Born at Eastoft in 1890, Arthur was the second son of the seven children of Henry Charles and Gertrude Binns. Both of his parents were also born at Eastoft and the family lived in Wash Hole Lane, next door to Robert Dealtry where his father worked as a farm labourer. His father died in 1900 and in 1901 his mother, who was unable to write, was raising all seven children by herself.
In 1911 Arthur was also a farm worker, working as a waggoner for Arthur Knapton at Haldenby Park, Luddington.
With his mother being unable to read or write, Arthur gave his address as c/o Albert Broadbent, Luddington, when he attested for the Lincolnshire Regiment at Goole in December 1915. Placed on army reserve he was mobilised on 18th February 1916 and joined the regiment at Lincoln the following day.
Following his period of training at home with the 3rd (Reserve) Battalion, Arthur was posted out to France as a reinforcement for the 1st Lincoln’s on 28th June 1916.
In March and April 1918 when the German Army staged their Spring Offensives, Operation Michael against the Somme and Operation Georgette against the River Lys, the 1st Lincoln’s were one of the units heavily engaged in facing them.

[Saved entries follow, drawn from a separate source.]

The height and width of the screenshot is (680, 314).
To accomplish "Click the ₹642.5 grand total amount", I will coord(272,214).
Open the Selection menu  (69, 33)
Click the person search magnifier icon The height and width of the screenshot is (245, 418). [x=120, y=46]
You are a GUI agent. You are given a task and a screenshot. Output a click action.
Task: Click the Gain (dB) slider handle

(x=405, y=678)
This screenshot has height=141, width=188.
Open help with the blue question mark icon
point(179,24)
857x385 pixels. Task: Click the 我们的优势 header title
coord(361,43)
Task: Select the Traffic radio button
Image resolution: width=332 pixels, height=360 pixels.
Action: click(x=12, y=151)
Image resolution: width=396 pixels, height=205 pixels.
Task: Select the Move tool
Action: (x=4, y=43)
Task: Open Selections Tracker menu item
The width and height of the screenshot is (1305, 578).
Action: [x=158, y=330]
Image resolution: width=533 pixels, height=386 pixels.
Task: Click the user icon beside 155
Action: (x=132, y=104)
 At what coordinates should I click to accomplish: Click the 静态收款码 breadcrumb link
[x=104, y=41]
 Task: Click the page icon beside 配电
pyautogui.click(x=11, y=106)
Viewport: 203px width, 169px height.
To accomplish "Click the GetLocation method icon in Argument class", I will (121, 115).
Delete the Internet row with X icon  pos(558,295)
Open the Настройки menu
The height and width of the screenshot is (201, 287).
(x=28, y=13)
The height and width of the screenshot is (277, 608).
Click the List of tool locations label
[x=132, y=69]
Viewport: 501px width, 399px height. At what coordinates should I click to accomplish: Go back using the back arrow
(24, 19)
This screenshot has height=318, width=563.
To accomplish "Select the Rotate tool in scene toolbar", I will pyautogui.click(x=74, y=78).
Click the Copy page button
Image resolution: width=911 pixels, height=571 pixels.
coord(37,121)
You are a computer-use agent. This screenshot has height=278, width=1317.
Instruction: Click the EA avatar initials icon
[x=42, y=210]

On 21st March, the 1st Lincoln’s were directly in the front line in trenches near Vaucellette Farm when the German attack was launched and they suffered severe casualties around Gurlu Wood.
Facing Operation Georgette their casualties at the Battle of Messines were particularly heavy and by 17th April the 1st Lincoln’s were down to a strength of only 5 officers and 103 other ranks. They received a draft of reinforcements shortly afterwards and were in reserve during the following Second Battle of Kemmel but still suffered a number of casualties from artillery fire.
In one of these actions of the German Spring Offensive Arthur was seriously wounded. Evacuated to No 13 Stationary Hospital in Boulogne, Arthur Binns died there of his wounds on 9th May 1918. He is buried in Bolougne Eastern Cemetery.
Arthur is remembered on Eastoft War Memorial.